A faithful 4-bit build of yuxinlu1's coding model, now runnable in vLLM — with a bundled MTP draft for ~1.6× interactive speed. 🚀

TL;DR — A local Python-coding assistant that thinks before it codes. 8.25 GB, runs on one 16 GB Blackwell GPU, native in vLLM (no --quantization flag). Bundled speculative-decode draft included. 💚

🙏 Credit & what this is

This is a weight-only NVFP4 (W4A16) re-quantization of yuxinlu1/gemma-4-12B-coder-fable5-composer2.5-v1 — full credit and thanks to @yuxinlu1 for the model and the lovely training recipe. Please ⭐ and follow the original repo; if you want a v2, that's the author's signal to watch.

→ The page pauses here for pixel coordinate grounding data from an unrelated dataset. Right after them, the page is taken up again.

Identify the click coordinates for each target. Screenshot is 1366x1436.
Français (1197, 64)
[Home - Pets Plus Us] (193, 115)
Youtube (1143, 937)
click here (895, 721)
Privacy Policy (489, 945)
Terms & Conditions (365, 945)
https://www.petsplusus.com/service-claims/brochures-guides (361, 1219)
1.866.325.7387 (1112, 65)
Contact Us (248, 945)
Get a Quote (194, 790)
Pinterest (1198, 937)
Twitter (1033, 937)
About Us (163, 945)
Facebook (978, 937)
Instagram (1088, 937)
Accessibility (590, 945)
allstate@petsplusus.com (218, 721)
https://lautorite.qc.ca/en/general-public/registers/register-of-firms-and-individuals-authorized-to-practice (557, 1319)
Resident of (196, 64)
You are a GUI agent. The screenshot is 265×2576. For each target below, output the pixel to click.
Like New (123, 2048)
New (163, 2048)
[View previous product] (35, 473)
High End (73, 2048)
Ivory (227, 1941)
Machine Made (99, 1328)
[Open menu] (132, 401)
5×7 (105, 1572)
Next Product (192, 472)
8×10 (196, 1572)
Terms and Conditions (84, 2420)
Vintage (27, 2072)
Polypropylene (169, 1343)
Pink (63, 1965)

The author's design intent (preserved here): a focused fine-tune of google/gemma-4-12B-it on verifiable Python coding — distilled from real chain-of-thought (Composer 2.5, kept only where the code passed its tests) plus a Fable 5 "second-attempt" set that recovers the hard cases the main teacher missed. The result reasons in the open (edge cases, complexity) in Gemma's native thinking channel, then emits a clean, runnable solution. It is Python/algorithmic-focused, de-refused (not safety-aligned — add your own guardrails), and English-centric.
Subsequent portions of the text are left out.